■ **TASK STATEMENT**:
Answer these questions from the forum thread below.
1. According to pron, what does the agent add that hides serious problems?
2. What share of the job does titularcomment say maintaining software is?
3. What does smrtinsert say they would be if they had a nickel for every time they were sent supposedly vetted AI output?

■ **TEXT**:
######

Agreed! That will be an... "interesting" outcome, if so, for a lot of these companies.

▲

bix6 an hour ago | parent | prev [-]

> and whether any human specifically understands any particular part will mostly not matter.

This is how I feel. It’s building things for me that work. I don’t care how it works under the hood in many cases.

▲

pron an hour ago | parent [-]

It's not about caring how it works. It's about caring that it keeps working at all even after you add stuff to it for a year or three (and nearly all software written by companies is software they evolve).

▲

bix6 an hour ago | parent [-]

And who’s to say it won’t? It’s working now. I’m adding stuff and it’s still working. Why won’t that continue in year 3?

	▲	pron 36 minutes ago \| parent \| next [-]
		If you carefully read the agent's output you'll see why. It adds layers upon layers of workarounds and defences that hide serious problems, until the codebase reaches a point where the agent can no longer understand it and work with it. All the tests pass right up until the moment when adding a feature or fixing a bug causes another bug, and then nothing and no one can save the codebase anymore.
	▲	titularcomment 8 minutes ago \| parent \| prev \| next [-]
		Maintaining software is like 80% of the job.
	▲	techblueberry 24 minutes ago \| parent \| prev [-]
		Because the API’s it uses will change? Nothing in tech is static. And that’s just going to get worse re: this whole AI thing.

▲

smrtinsert 21 minutes ago | parent | prev | next [-]

Yeah absolutely embarassing take. If I had a nickle for every time someone sent me some AI garbage that was supposedly "thoroughly vetted and cross checked agent output", I'd be at least a thousandaire (gotta keep it real).

######

■ **DATASET EXCERPTS**:
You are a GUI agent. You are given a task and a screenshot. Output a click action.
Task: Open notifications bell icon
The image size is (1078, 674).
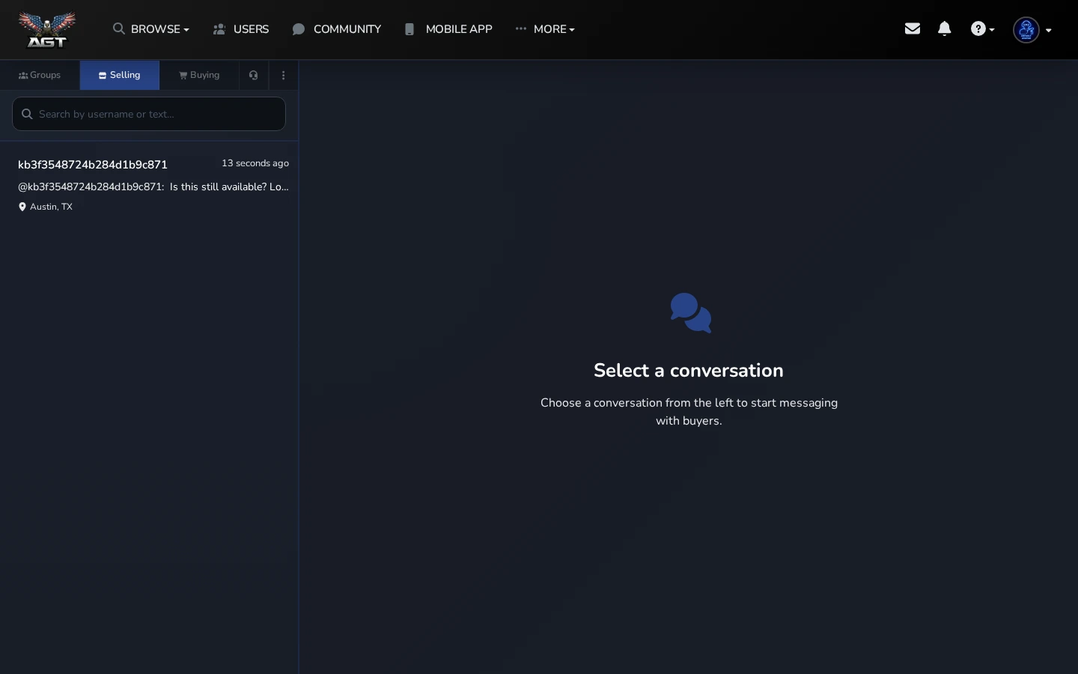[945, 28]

######

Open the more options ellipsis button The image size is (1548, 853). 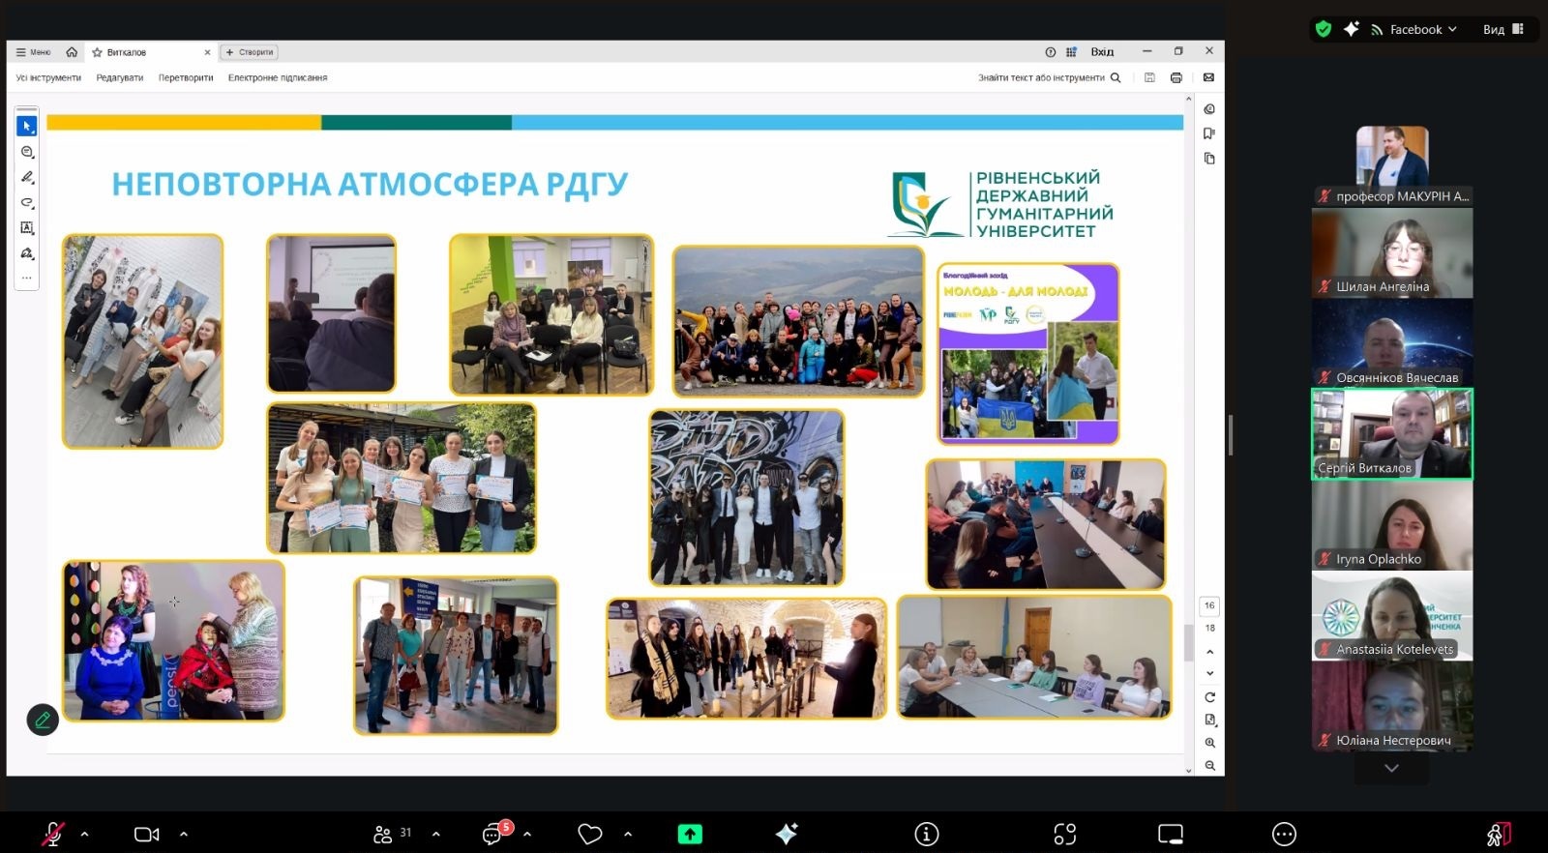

######

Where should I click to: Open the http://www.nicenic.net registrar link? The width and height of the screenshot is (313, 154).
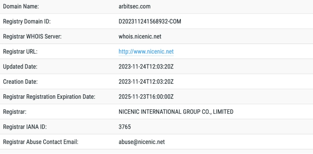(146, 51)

######

■ **ANSWER SPACE**:
1. Layers upon layers of workarounds and defences.
2. Like 80%.
3. At least a thousandaire.